*Text segment:*
The Dark Knight Rises (2012): Bruce’s Injuries
Speaking of injuries too grievous to overcome – such a physical impossibility lies at the very center of Nolan’s trilogy-ender, The Dark Knight Rises. Bruce Wayne, already having sustained too many injuries since last we saw him (even though he wasn’t worn the cape and cowl in that eight-year period), goes to battle against the villainous Bane (Tom Hardy), who easily bests him and then, as the painful cherry on top, breaks the Caped Crusader’s back over his knee.
Despite being paralyzed from the waist down, Bruce vows to never give up, and ends up healing his broken back by (a) having an erstwhile doctor punch his vertebra back in place, (b) hanging from the ceiling for months, and (c) the sheer force of his indomitable will. In no time at all, he’s not only back on his feet, but in better shape than ever before!

*Given material:*
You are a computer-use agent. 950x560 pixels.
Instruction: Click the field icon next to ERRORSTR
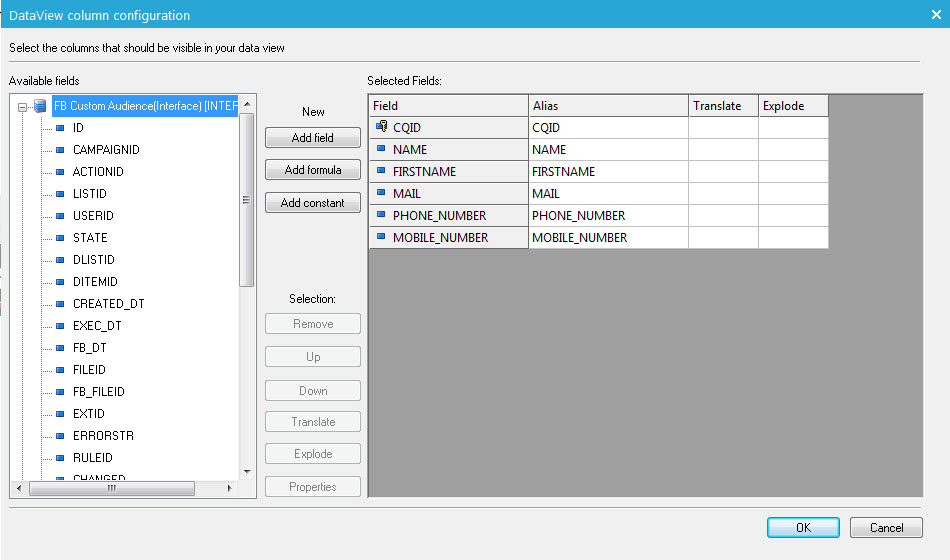pyautogui.click(x=60, y=436)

*Tasks to carry out:*
(a) According to the text on Bruce's injuries in The Dark Knight Rises, how does Bane break Batman's back?
(b) In the text on Bruce's injuries, rename "Caped Crusader" to "Dark Knight" and write out everything from "The Dark Knight Rises (2012): Bruce’s" down to "over his knee.".
The listing is separate material, unrelated to the text.

*Solutions:*
(a) Bane breaks the Caped Crusader's back over his knee.

(b)
The Dark Knight Rises (2012): Bruce’s Injuries
Speaking of injuries too grievous to overcome – such a physical impossibility lies at the very center of Nolan’s trilogy-ender, The Dark Knight Rises. Bruce Wayne, already having sustained too many injuries since last we saw him (even though he wasn’t worn the cape and cowl in that eight-year period), goes to battle against the villainous Bane (Tom Hardy), who easily bests him and then, as the painful cherry on top, breaks the Dark Knight’s back over his knee.